Subsequently, Binance released a more restrained statement, admitting that the initial response was excessive but reiterating that it does not charge any listing fees.

As this debate intensified, Coinbase also responded swiftly. Jesse Pollak, head of the Base blockchain, publicly stated on social media, "There should be 0 fees for projects to go live on trading platforms."

But it was at that moment that public opinion began to reverse. Coinbase, seemingly "out of spite," officially announced that it would include BNB in its future supported token list, marking the first time it announced support for a token issued by a direct competitor's mainnet. In response, Binance founder CZ welcomed this on social media and encouraged Coinbase to list more BSC chain projects.

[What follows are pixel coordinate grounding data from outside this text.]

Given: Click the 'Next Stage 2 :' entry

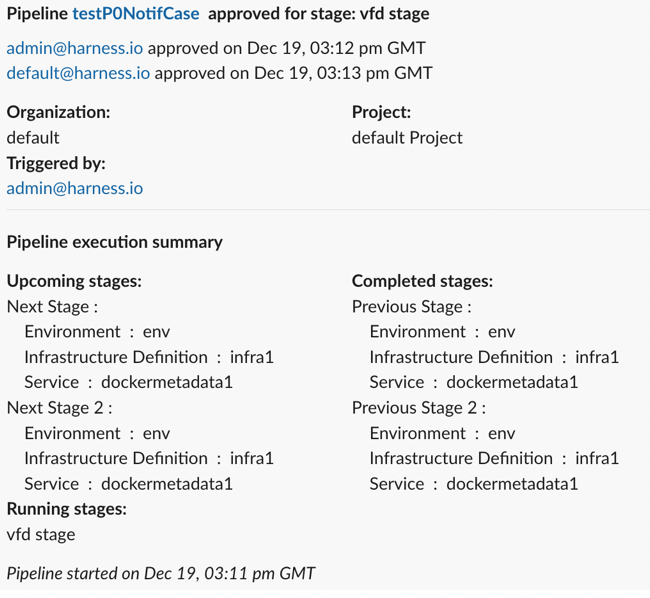Looking at the screenshot, I should coord(59,408).
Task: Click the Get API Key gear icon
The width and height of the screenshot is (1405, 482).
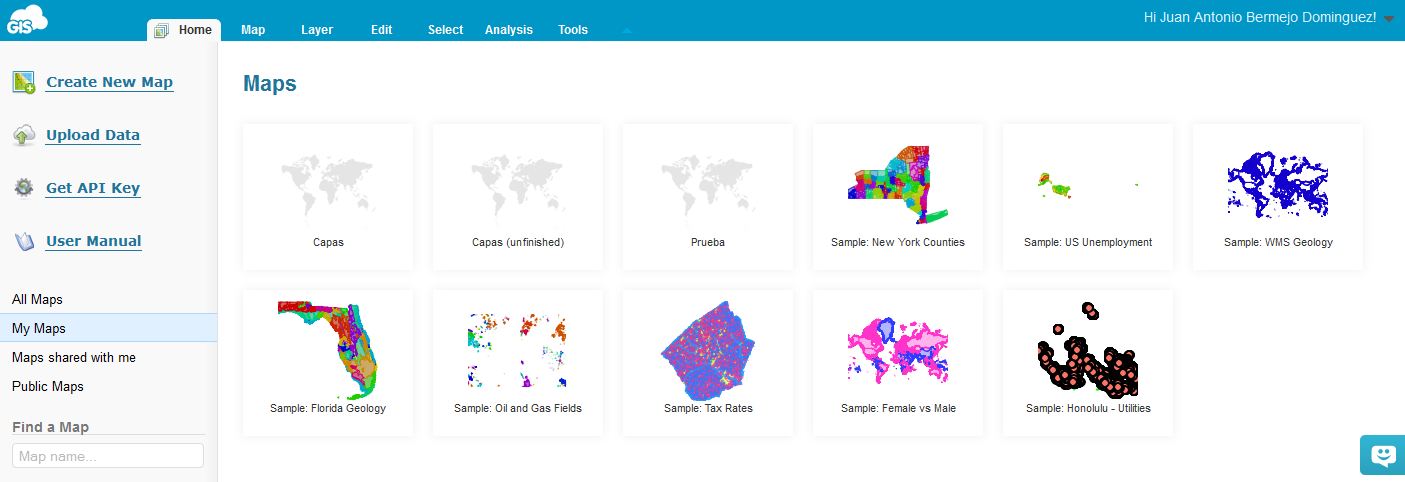Action: point(24,188)
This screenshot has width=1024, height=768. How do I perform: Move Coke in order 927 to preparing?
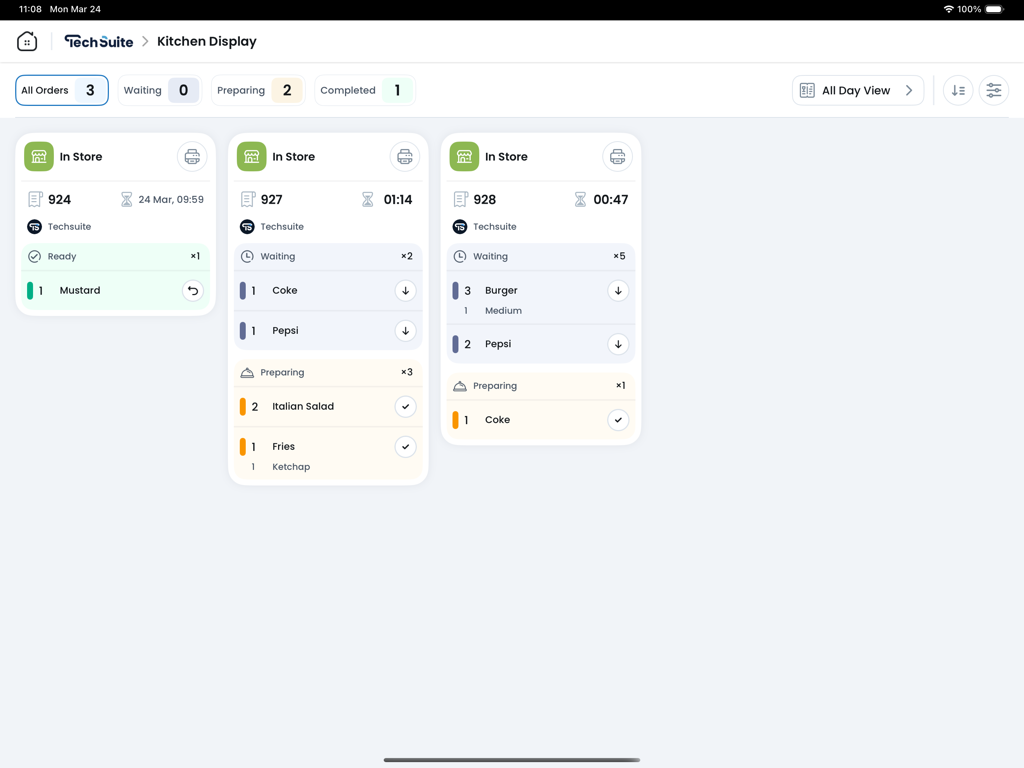click(x=405, y=291)
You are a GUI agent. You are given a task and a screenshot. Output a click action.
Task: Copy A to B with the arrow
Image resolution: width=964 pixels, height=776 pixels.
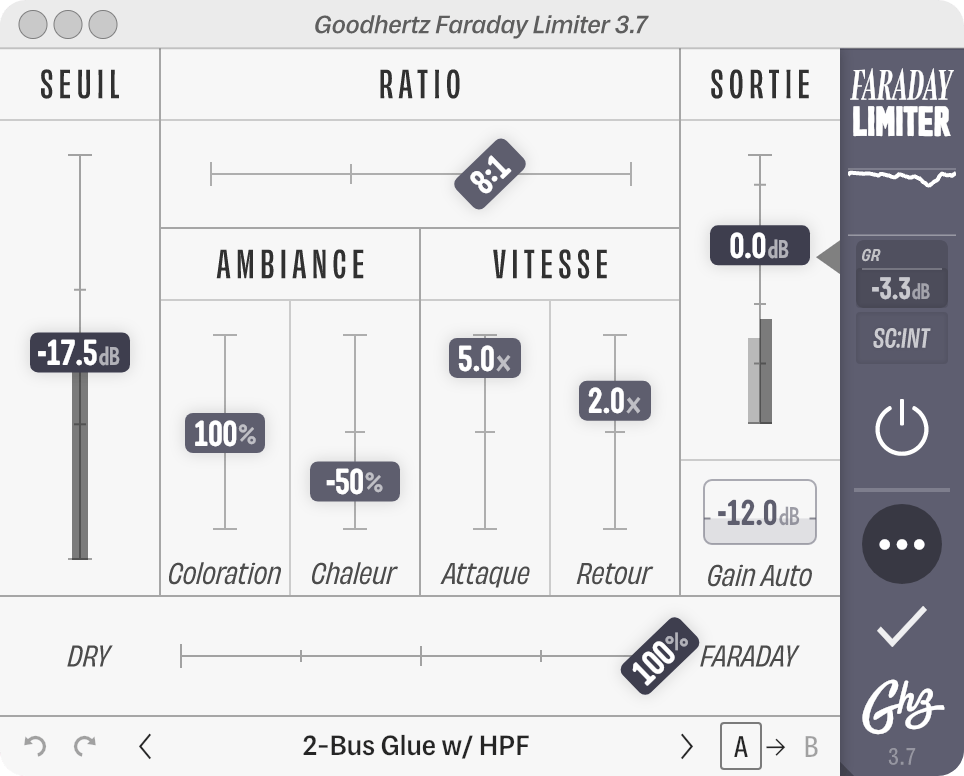pos(776,747)
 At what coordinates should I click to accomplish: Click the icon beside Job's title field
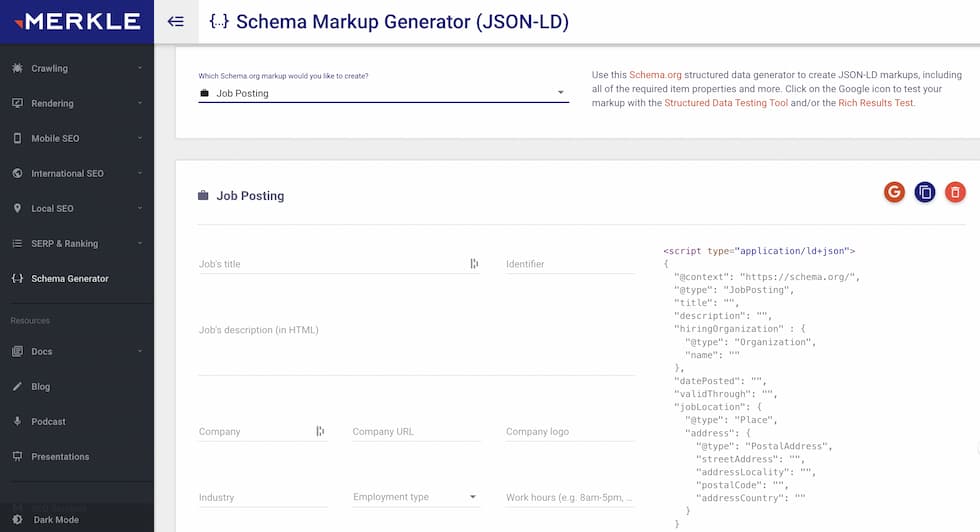(474, 264)
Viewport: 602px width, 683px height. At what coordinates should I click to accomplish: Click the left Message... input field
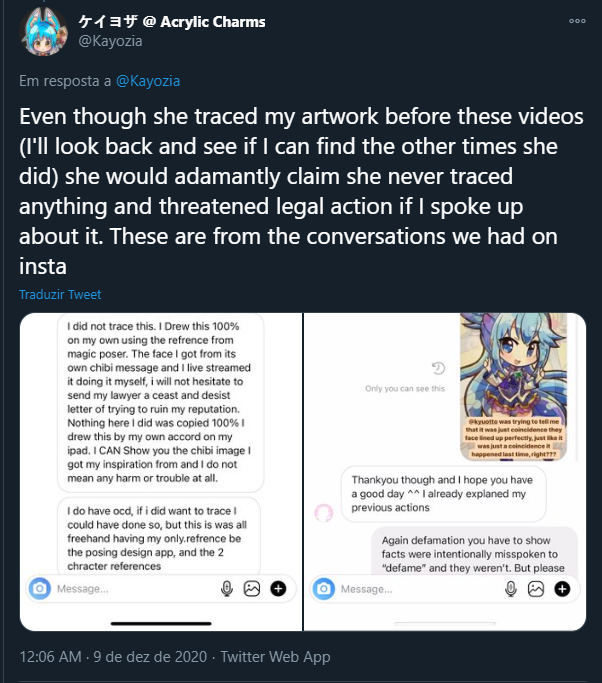(135, 588)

CJ, who originally "exposed" the terms, also began to extend an olive branch, while Jesse Pollak's attitude underwent a complete 180-degree shift. He first posted a demonstration video of the Base App on X, using "Binance Life" as an example token in the demonstration. Pollak even humorously remarked in Chinese, "Activate Binance Life mode on the Base App," and replied to CZ's tweet, "Binance Life + Base Life = the strongest combination." This series of actions was interpreted by the industry as a breakthrough in the China-U.S. crypto camp, also bringing a long-lost little golden dog to the Base chain.

It can be said that when the trading volume and attention brought by the Asian market reach a certain scale, Western trading platforms have to actively approach the Chinese community, and the competition among trading platforms intertwines with cultural narratives.

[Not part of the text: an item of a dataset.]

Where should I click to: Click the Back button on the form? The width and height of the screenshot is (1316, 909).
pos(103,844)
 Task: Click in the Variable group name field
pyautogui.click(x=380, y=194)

Cognition and Reaction Between Eastern and Western Communities

Mainstream Western media have paid close attention to this event, while many Western retail investors have expressed in groups, "We don't understand the price increase." Most people rushed to buy in only after the price took off. Even in communities like Barry's, which have deep exchanges with the Chinese system, encountering the "only knowing its meaning but not its significance" problem when predicting a memecoin with internal cultural implications is common, indicating that for overseas investors, Chinese elements have become a new barrier to entry.

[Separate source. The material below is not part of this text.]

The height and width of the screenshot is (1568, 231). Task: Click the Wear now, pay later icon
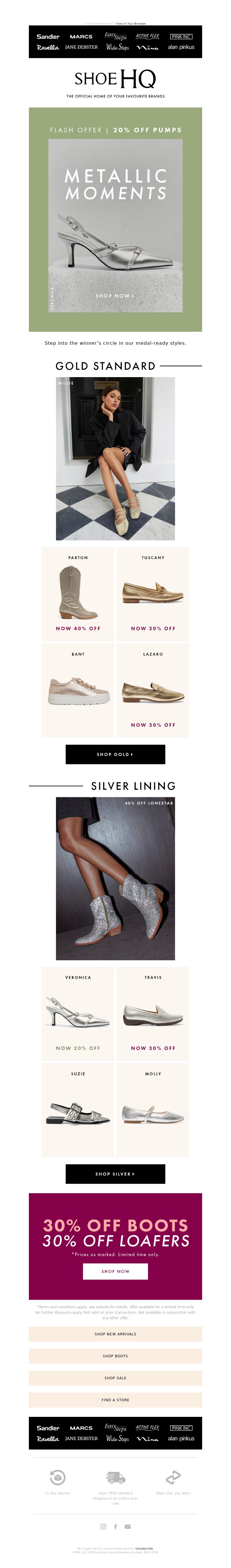[173, 1477]
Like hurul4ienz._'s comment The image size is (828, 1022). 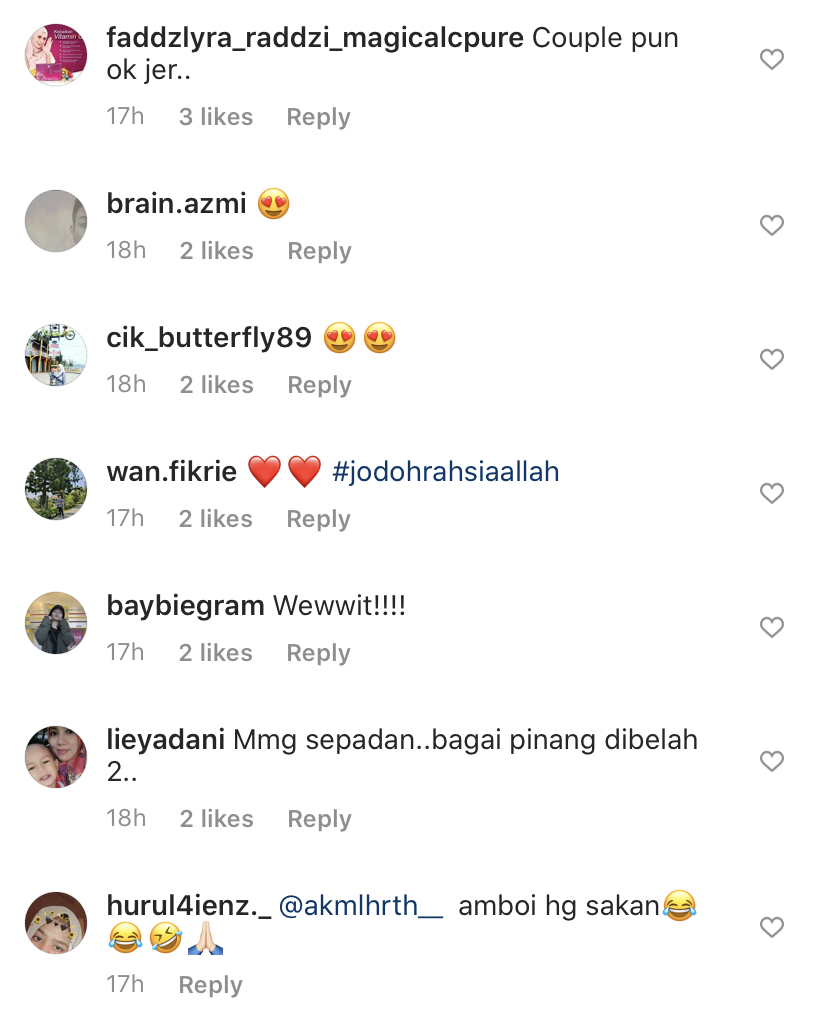(x=771, y=927)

Some members of the European and American communities have developed translation tools for Chinese to English dog coins.

This wave also emphasizes the notion that "language is opportunity." For the crypto circle, the cultural emotional information behind different languages itself is a layer of valuable resources. This is "the first time that Western investors need to understand Chinese culture to participate in this feast."

Recently popular videos of foreigners learning Chinese to buy memecoins.

However, Barry believes, "I think the Chinese meme market is nearing its end. The longer this cycle lasts, the more severe the PTSD it brings to traders. We can see that these memecoins have started to evolve towards smaller market caps and faster rotations."

At the same time, he also said, "English and Chinese have become the main components of the meme market, and this situation will not change quickly. China has a larger market and is more easily driven by emotions. The European market tends to lag behind. I believe English tickers may return, but they will become more integrated with Asian culture. Due to the inspiration carried by this round of Chinese memes, they will embody more Chinese humor, symbolism, and aesthetics."

In the future, to capture the next wave of memecoin opportunities, it will not be enough to rely solely on chance; a deep understanding of the languages and cultures of different regional communities is also necessary. AI may currently help with cross-linguistic communication, such as by automatically generating Chinese meme images and translating social dynamics to accelerate information dissemination, but AI ultimately cannot replace a deep understanding of cultural contexts.

We may see a more polarized crypto world, with Base, Solana, and more emerging "golden dogs" with Chinese tickers, where there are new trends of integration and mutual learning between Eastern and Western communities, but there may also emerge fragmented ecosystems, and within these cultural differences may lie new opportunities.